## Work item
Your answer must be the data repeated exactly, with no pictures in it.
Start of Entries shown
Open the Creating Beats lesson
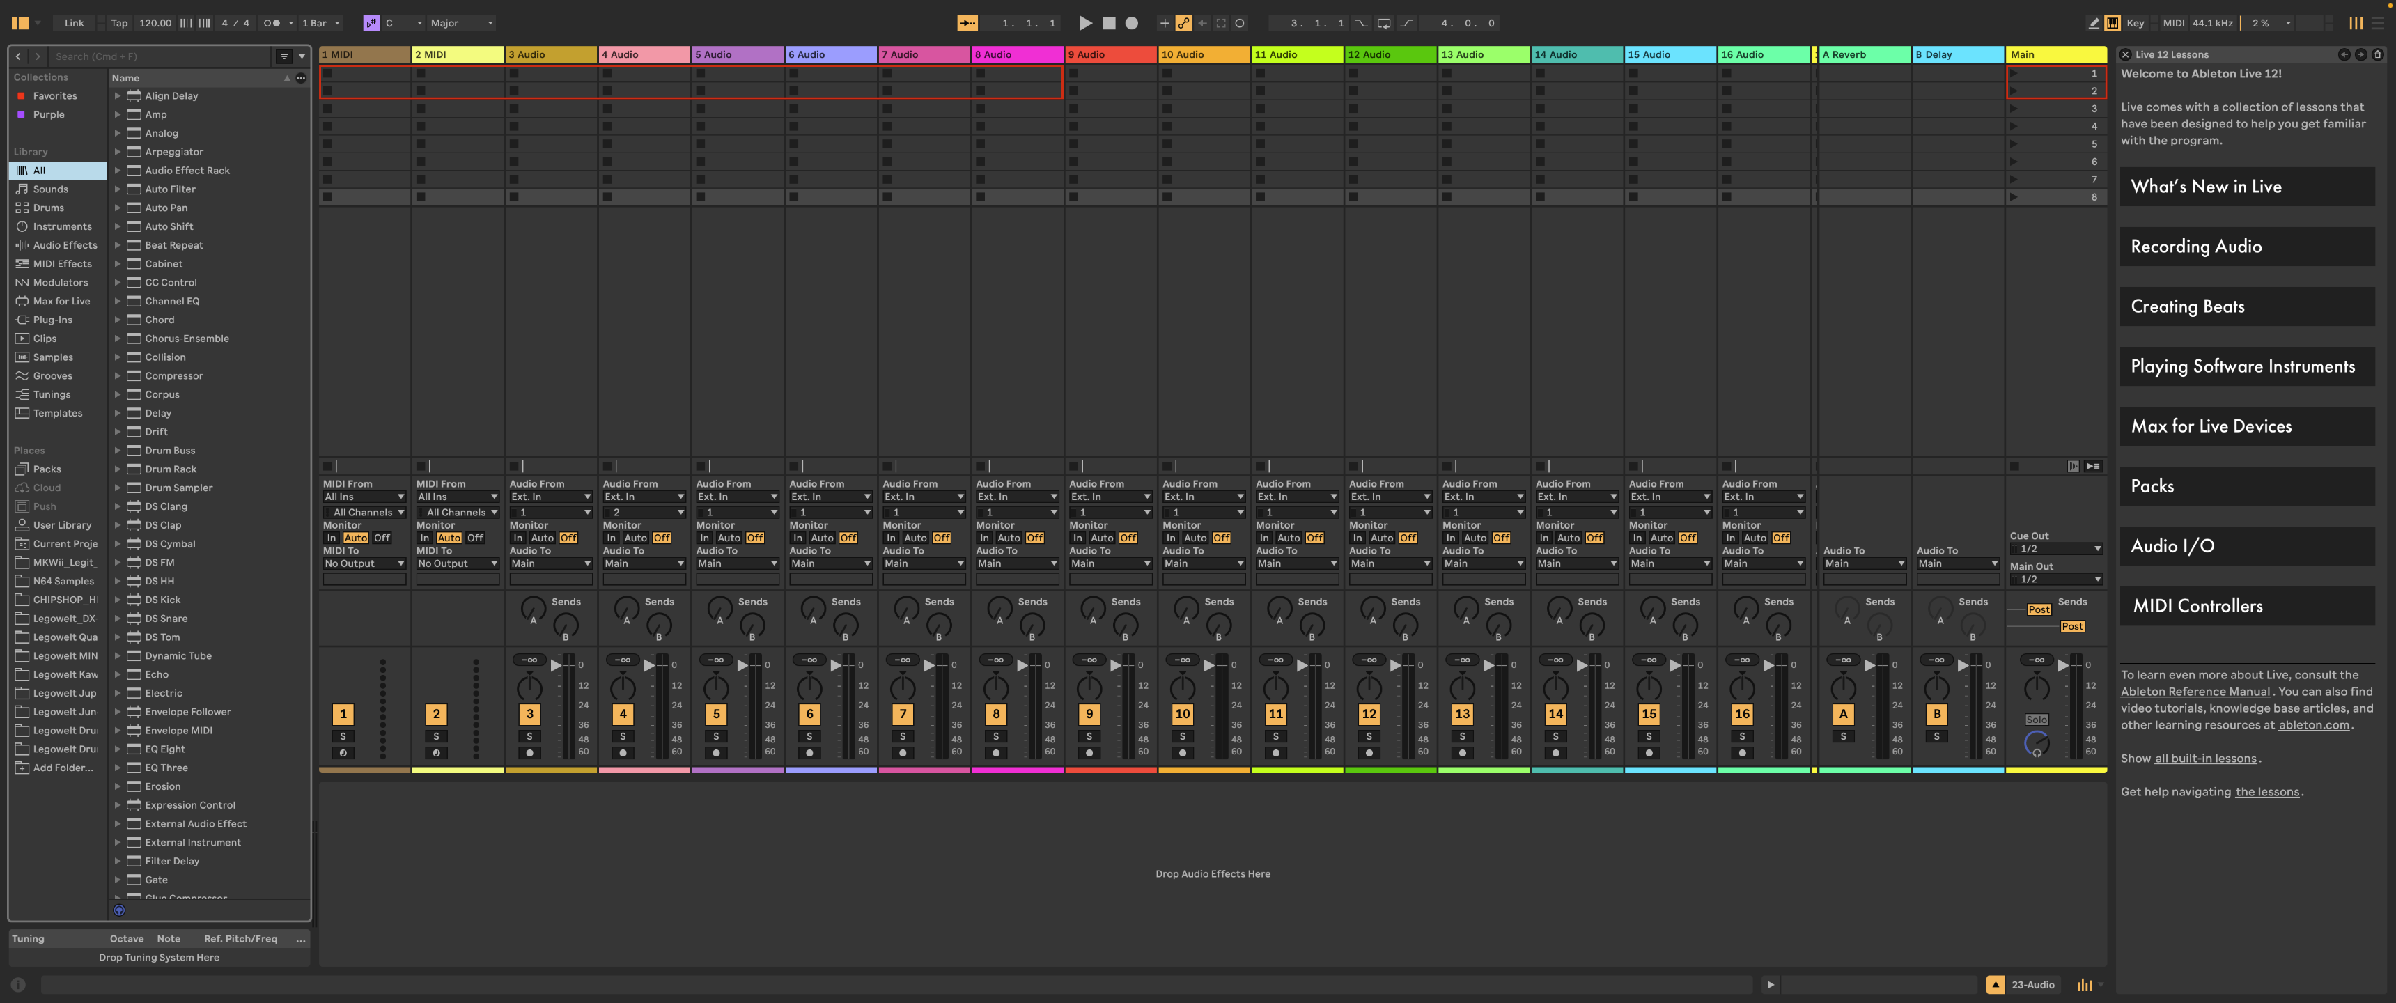The width and height of the screenshot is (2396, 1003). click(x=2246, y=306)
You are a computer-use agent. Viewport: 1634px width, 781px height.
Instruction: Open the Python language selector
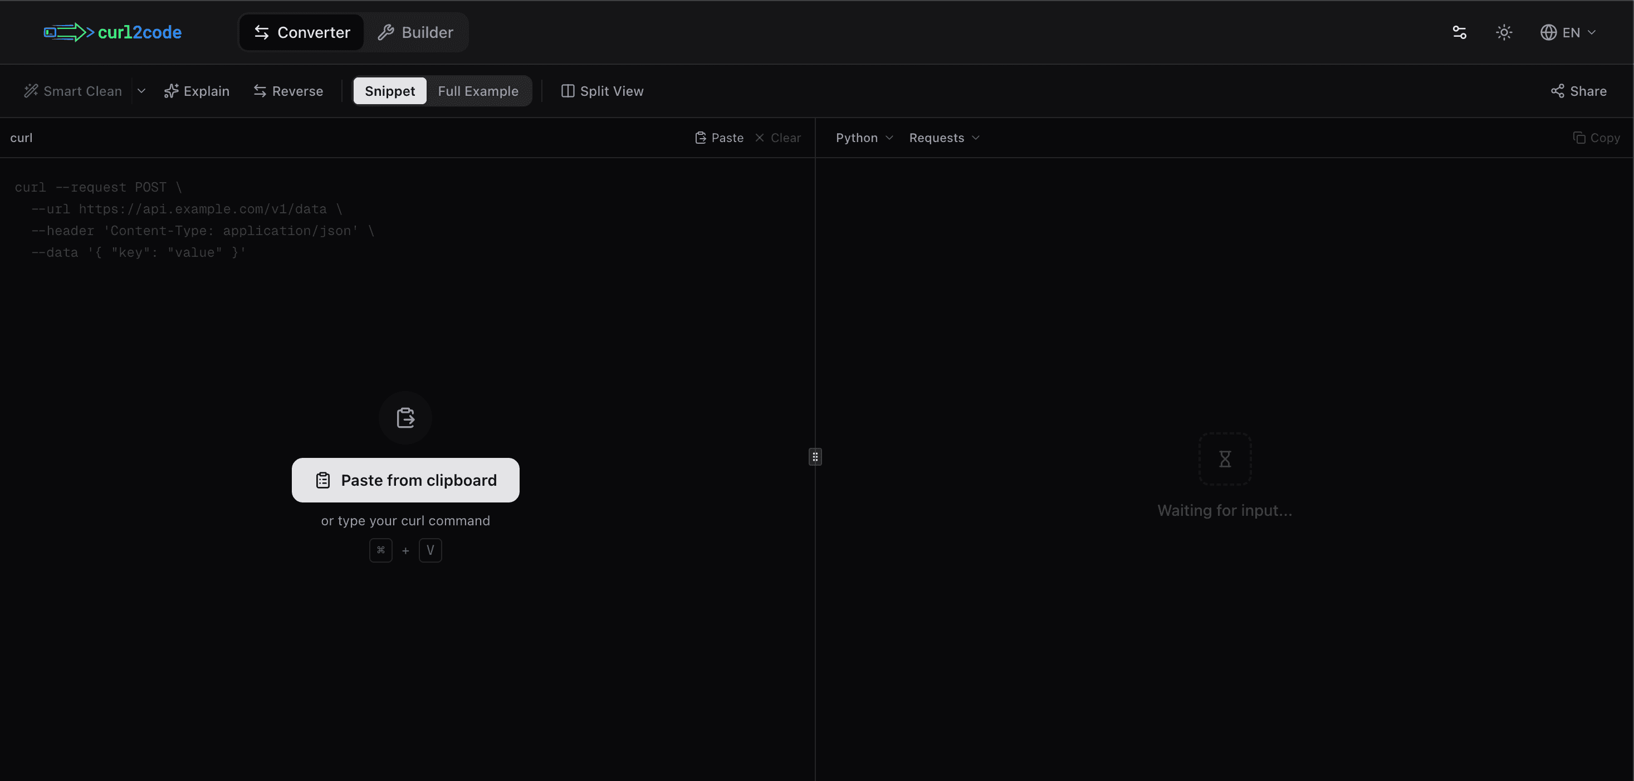[863, 138]
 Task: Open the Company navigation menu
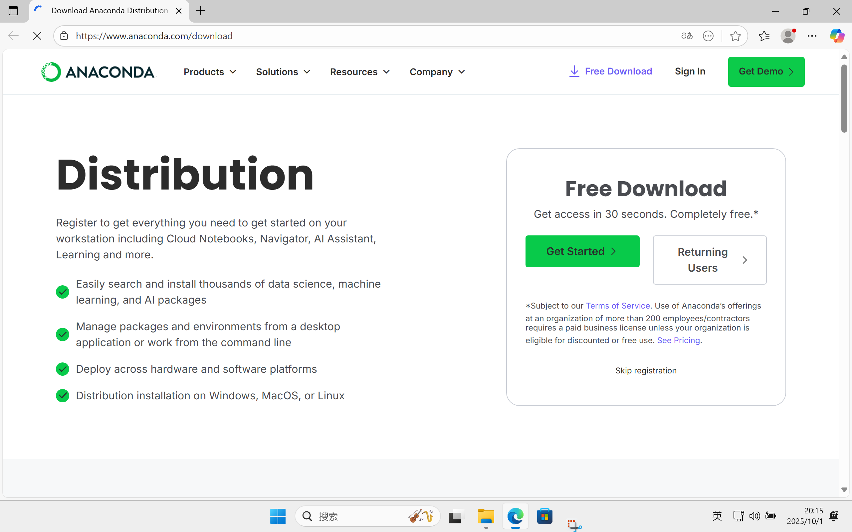pyautogui.click(x=437, y=72)
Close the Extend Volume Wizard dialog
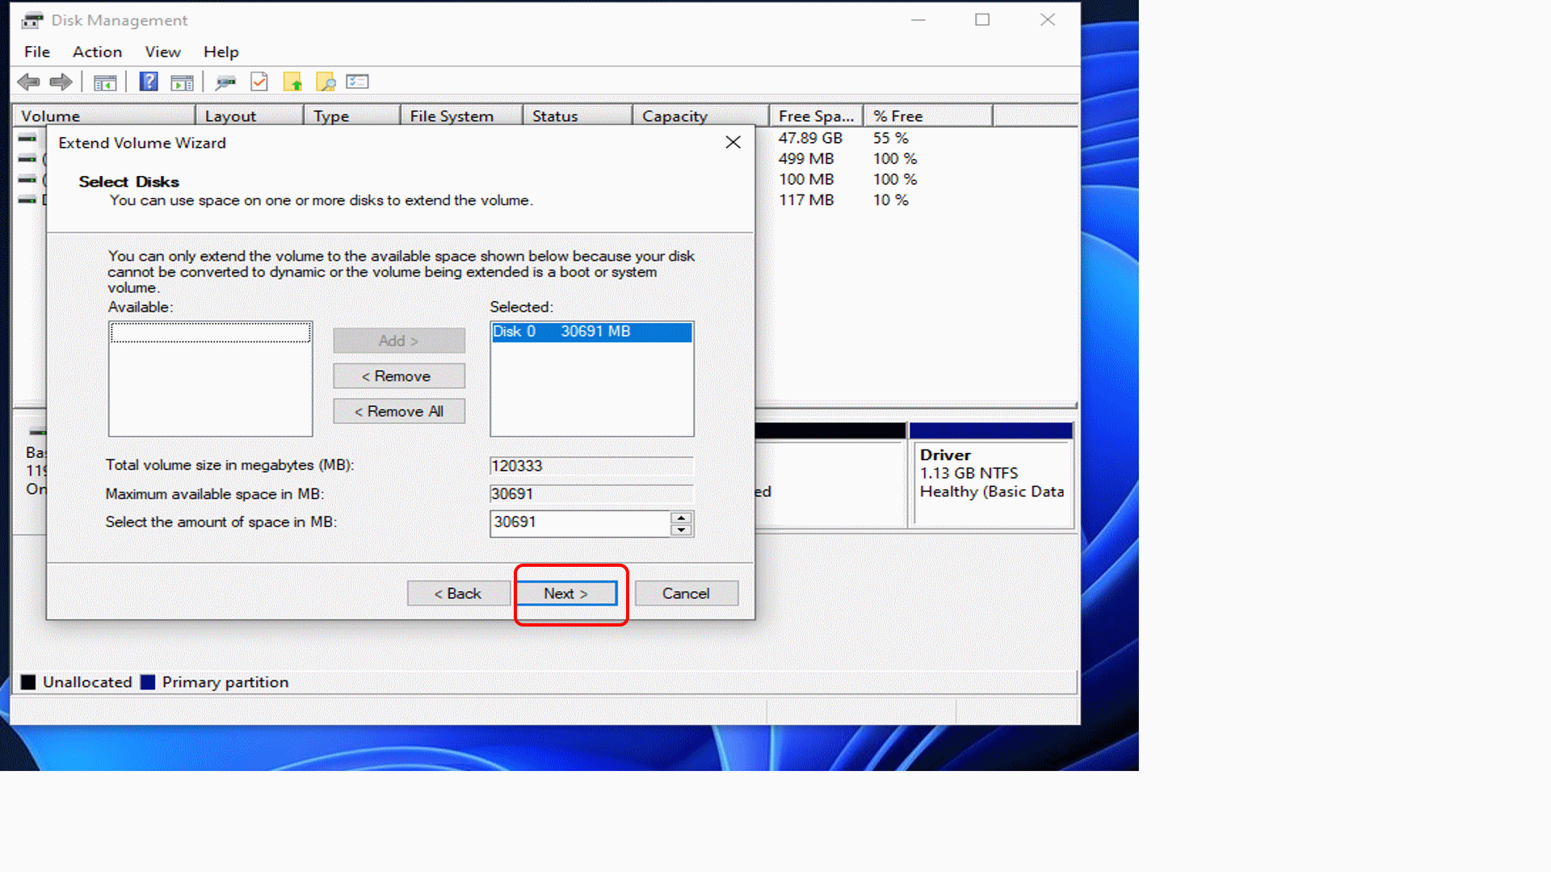 coord(733,142)
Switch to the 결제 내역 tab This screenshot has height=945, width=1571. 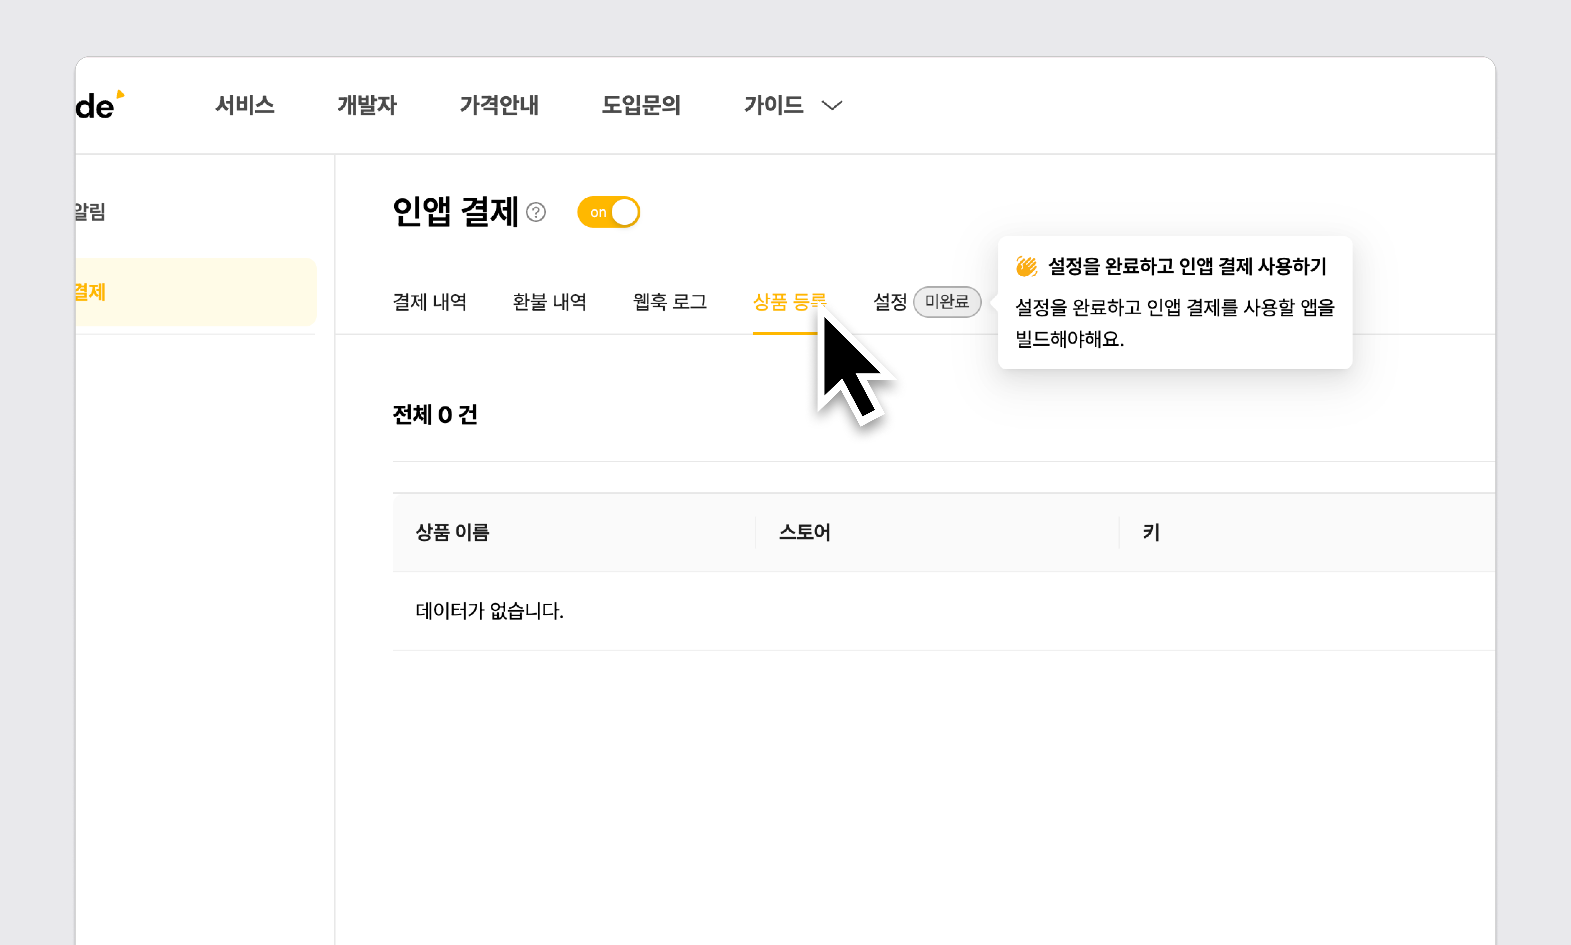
End of Entries shown
## Answer to the problem
Open the Creating Beats lesson
The width and height of the screenshot is (2396, 1003). click(x=2246, y=306)
You are a computer-use agent. Viewport: 1634px width, 781px height.
Instruction: Open the Python language selector
[863, 138]
 Task: Open the Company navigation menu
pyautogui.click(x=437, y=72)
Close the Extend Volume Wizard dialog
 coord(733,142)
Switch to the 결제 내역 tab This screenshot has height=945, width=1571. 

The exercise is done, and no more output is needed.